The world of theatre and show business is populated with what Irving Berlin called ‘show people’, and the public fascination with stars of stage and screen is as old and enduring as the urge to perform itself. T.S Eliot’s faded feline matinee idol Gus is a perfectly rhymed skit on the soused retired actor, while Dorothy Parker’s Hate Song to Actresses takes an unashamed swipe at simpering starlets. Thomas Hardy’s To An Actress captures in its plaintive melancholy the sadness of an admirer who can get no nearer than to see the name of his love in lights. The power of the seductress on stage is at the heart of Strauss’ Dance of the Seven Veils – his Salome painted musically in vivid syncopated sensuality. Hector Berlioz fell under the spell of the actress Harriet Smithson as she played Ophelia - he later gave musical expression to his adoration in the ground breaking, unwieldy and thrilling Symphonie Fantastique.

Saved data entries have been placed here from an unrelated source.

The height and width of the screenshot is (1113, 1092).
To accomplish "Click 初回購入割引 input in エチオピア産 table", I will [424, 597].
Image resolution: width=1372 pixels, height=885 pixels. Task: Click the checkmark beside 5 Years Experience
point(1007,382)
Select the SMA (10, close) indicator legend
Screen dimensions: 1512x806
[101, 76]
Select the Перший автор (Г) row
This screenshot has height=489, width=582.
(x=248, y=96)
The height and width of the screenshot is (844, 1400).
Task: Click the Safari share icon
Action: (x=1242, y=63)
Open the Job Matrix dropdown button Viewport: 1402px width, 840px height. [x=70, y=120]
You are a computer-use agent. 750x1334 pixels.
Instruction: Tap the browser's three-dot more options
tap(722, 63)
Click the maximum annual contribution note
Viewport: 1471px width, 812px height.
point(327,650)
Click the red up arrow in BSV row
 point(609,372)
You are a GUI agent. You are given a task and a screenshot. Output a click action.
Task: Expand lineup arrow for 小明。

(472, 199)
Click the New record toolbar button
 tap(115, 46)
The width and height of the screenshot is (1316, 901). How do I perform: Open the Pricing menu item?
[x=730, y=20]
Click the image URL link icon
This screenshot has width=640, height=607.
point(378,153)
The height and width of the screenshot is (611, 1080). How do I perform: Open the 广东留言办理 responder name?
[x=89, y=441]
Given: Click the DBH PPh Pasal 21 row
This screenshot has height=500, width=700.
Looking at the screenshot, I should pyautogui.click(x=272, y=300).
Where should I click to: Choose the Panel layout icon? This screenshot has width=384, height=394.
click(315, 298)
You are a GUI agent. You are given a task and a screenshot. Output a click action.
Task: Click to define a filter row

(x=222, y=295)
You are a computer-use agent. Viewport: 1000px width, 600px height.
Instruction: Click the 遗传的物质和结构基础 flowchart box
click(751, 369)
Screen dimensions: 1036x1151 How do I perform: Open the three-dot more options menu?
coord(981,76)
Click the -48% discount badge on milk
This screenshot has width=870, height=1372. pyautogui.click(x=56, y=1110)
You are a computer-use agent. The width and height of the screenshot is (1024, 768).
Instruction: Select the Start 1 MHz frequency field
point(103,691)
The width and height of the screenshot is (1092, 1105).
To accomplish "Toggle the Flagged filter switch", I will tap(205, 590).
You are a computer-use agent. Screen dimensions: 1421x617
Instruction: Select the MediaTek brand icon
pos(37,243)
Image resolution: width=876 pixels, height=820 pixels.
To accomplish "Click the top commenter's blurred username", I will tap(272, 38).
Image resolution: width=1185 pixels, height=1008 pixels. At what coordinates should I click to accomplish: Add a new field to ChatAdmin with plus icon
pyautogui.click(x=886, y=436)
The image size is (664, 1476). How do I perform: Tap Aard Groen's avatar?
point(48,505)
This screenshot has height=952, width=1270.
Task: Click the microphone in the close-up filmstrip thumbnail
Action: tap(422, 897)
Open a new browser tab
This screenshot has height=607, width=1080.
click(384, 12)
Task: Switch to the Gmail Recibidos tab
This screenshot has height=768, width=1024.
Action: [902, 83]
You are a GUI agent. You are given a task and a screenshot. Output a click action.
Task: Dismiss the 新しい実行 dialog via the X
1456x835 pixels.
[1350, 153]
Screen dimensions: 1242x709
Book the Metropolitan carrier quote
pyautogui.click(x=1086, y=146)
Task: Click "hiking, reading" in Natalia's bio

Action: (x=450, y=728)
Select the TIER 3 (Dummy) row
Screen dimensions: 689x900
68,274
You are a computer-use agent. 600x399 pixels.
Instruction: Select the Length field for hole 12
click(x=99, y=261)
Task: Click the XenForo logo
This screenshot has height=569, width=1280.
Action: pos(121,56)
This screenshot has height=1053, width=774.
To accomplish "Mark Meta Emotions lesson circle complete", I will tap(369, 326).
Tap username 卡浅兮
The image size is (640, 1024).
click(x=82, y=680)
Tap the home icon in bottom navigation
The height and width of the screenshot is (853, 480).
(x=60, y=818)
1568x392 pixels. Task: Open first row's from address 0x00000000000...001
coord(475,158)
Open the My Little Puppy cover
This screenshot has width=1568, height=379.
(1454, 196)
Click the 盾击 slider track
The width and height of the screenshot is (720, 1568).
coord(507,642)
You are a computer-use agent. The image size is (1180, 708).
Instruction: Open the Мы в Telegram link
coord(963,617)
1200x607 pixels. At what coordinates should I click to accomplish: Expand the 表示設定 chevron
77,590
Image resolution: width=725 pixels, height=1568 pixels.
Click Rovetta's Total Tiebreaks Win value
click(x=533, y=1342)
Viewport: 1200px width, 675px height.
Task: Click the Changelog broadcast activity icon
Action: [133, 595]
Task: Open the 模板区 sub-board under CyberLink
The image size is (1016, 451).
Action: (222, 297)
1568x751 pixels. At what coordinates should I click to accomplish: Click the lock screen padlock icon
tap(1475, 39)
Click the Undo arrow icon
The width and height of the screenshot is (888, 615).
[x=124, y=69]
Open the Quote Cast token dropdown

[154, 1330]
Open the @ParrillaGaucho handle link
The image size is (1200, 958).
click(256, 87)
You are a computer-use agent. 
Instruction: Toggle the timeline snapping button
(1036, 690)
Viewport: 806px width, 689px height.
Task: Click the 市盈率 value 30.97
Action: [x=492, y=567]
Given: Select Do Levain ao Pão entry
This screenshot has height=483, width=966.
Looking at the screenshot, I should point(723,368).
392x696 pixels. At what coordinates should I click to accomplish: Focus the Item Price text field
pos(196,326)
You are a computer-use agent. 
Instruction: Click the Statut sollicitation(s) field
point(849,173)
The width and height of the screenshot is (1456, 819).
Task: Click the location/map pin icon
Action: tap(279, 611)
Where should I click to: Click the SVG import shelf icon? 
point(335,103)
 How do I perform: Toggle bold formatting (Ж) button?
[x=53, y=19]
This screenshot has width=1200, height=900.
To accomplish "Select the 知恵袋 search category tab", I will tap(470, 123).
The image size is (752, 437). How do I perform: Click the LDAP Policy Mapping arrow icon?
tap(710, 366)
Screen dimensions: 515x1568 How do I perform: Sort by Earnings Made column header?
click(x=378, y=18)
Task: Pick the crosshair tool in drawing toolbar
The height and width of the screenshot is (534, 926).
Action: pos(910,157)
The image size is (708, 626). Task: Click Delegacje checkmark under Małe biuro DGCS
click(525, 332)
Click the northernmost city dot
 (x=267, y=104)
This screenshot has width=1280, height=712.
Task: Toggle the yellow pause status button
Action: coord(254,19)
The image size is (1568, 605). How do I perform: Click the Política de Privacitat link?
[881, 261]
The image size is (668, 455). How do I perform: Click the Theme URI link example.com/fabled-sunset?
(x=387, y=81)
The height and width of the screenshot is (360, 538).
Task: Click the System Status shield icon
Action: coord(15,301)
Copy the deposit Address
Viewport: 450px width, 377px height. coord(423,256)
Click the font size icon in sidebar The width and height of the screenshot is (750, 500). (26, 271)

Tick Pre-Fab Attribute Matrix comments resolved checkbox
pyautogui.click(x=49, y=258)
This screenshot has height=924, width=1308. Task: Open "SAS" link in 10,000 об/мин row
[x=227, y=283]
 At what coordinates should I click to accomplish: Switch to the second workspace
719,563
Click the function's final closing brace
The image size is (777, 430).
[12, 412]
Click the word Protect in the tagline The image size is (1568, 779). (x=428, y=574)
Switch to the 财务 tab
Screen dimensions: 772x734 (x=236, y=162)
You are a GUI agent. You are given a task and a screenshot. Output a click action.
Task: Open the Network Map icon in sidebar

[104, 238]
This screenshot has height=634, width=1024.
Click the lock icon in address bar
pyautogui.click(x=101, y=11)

The theatrical life, for all the splendour of the bright lights and thundering applause is one underpinned with sadness. The life of a star is a brief one and the road to stardom littered with those who never quite made it, or those whose time at the top has run out. Ella Wheeler Wilcox’s Old Stage Queen stares wistfully at the young pretender who has stolen her crown, while Sondheim’s Desiree, formerly a celebrated actress, looks back sadly on a once glittering career with an air of tired melancholy.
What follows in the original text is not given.